We are currently working on deriving a clinical prediction rule for transient ischemic attack (TIA) patients in the emergency department. We are debating about a couple of steps and wanted to ask you to confirm.
Trying to follow modern methods including multiple imputations, restricted cubic splines, and selection of predictors, etc and so following the rms. We have a good sample size of about 10,000 patients with about 900 events (good number of events per parameter).
When we run the fastbw() function on a model with 29 potential predictors, suspected to be associated with the outcome based on clinical knowledge, it gives us 14 factors to keep in the final model. These 14 factors are essentially the last most strongly associated predictors from an ANOVA plot (attached). Our question is, do we have to use all the 14 predictors for our clinical prediction rule (a nomogram)? Based on our needs and ease of use (to integrate with an existing clinical decision rule), we want to select only 9 or 10 of the 14 predictors by looking at the ANOVA plot and selecting the 9 or 10 most strongly associated predictors (e.g., predictors “a” to “i” from the attached plot) instead of all 14.
Is this a “no no” or are we okay by selecting a subset of the significant predictors for the clinical prediction rule? i.e. Is there something that says we must use all the predictors kept by the fastbw? In general, for deriving a parsimonious clinical prediction model does one even need to run the fastbw? i.e. can we just rely on the ANOVA plot, plot(anova(fullmodel)) to pick the most strongly associated predictors that we think would be best for the clinical decision rule.
Another question is that we are deriving the model on all TIA patients we have – would it be abnormal to try externally validate (and possibly update) this model on a subset of patients from another study (those at medium risk of stroke based on another already validated prediction model)?
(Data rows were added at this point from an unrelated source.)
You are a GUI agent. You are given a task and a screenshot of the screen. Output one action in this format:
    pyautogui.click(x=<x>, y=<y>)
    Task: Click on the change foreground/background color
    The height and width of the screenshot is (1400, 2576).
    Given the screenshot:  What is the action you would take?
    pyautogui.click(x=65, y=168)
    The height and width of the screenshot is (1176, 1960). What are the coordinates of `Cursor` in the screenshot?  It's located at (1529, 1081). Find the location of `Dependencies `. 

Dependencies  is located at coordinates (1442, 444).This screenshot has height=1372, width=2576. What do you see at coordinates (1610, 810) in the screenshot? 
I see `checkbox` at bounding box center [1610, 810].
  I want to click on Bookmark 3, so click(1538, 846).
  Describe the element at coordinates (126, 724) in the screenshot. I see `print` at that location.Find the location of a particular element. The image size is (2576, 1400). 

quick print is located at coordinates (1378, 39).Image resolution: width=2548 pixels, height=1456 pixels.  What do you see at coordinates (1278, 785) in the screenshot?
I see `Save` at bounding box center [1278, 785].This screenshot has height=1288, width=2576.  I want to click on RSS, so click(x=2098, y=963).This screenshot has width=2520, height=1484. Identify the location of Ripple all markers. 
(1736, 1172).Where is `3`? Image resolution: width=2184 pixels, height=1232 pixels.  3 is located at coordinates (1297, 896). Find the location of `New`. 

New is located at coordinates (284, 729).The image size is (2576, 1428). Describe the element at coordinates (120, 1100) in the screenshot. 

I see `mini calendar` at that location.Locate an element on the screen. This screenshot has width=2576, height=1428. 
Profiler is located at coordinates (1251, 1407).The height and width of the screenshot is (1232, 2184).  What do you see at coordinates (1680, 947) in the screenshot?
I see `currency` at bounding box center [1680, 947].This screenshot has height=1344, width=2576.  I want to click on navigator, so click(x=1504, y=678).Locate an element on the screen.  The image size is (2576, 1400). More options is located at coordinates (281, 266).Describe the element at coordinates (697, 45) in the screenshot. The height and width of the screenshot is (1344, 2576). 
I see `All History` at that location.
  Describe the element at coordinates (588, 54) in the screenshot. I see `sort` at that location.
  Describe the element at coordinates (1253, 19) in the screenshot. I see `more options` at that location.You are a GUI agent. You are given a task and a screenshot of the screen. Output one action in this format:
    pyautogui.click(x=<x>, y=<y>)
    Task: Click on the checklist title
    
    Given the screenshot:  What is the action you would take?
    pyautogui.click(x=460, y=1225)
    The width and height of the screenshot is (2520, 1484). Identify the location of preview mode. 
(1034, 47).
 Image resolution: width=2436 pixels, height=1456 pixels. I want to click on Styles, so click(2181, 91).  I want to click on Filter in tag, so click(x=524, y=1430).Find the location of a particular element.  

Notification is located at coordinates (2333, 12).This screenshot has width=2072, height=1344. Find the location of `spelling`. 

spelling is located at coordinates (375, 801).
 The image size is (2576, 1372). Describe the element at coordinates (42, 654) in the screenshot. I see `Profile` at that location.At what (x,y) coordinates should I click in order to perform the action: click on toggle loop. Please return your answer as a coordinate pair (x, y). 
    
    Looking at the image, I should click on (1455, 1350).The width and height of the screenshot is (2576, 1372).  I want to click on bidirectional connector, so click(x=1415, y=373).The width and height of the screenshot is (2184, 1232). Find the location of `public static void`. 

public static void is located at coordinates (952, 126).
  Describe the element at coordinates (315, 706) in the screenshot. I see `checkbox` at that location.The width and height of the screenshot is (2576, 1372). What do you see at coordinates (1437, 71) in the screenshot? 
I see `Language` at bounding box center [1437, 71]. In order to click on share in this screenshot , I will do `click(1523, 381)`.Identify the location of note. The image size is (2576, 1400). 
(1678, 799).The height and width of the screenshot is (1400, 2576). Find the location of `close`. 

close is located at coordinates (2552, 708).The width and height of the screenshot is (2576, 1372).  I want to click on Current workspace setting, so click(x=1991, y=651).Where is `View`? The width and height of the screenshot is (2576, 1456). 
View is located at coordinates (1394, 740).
To me it would be just a different setting for the validation but wanted to confirm with you.
For your main question, variable selection is problematic unless you severely constrain it to only remove a few variables or your carefully use penalization. So I would not use free-flowing variable selection as you did unless (1) bootstrapping reveals remarkable stability in which variables are selected (this almost never happens) and (2) you use bootstrapping for validating the model taking variable selection fully into account.
A better overall approach is to use unsupervised learning (data reduction). Sparse principal components is an excellent approach, our you can use variable clustering following by regular principal components on the clusters to create one-number summaries of the clusters. Or you can use clinical judgement for forming clusters. These data reduction methods are covered in the 2nd edition of RMS.
Thanks for this information. When you say “remarkable stability” by bootstrapping do you mean how often the variables are selected by bootstrapping? We did 1000 bootstraps and the variable with the least number of times selected is 888 times among the 10 variables we selected. We are validating with bootstrapping using the 10 variables we selected. Also thinking of applying a shrinkage based on the bootstrap validation, but not sure as I’ve read somewhere that shrinkage doesn’t help much and maybe not needed for large sample size as ours.
I will definitely look into the 2nd edition of the RMS for future projects.
It sounds as if you are doing a conditional validation. The bootstrap, in order to work properly and not be overly optimistic, needs to repeat any supervised learning steps (such as variable selection) afresh at each iteration.
888/1000 as a minimum selection frequency is unusual but I guess a byproduct of your large sample size. The bootstrap is not providing anything new; it’s just reflecting the relative \chi^2 contributed by each variable in the original analaysis.
As I’m not a statistician, some of the methodologies are new to me. I might have misunderstood question/answer #18 in the following link (“Are automated variable selection methods justified if the only goal is to identify the strongest predictors? No”), and thought we could subselect some of the strongest predictors from the ANOVA/fastbw() for our clinical decision rule.
The data do not possess sufficient information for reliably informing you which predictors are the most important. Feature selection is a highly unstable thing unless the sample size is enormous and there is little collinearity. This is why I prefer data reduction (unsupervised learning) in most cases. The degrees of freedom issue relates to the number of opportunities you give a predictor in the modeling process. For example if you looked at a scatterplot and that made you exclude a variable, you still had at least one opportunity. If you thinking about a quadratic fit and you ended up making it linear after looking at something, you spend 2 d.f. for that predictor.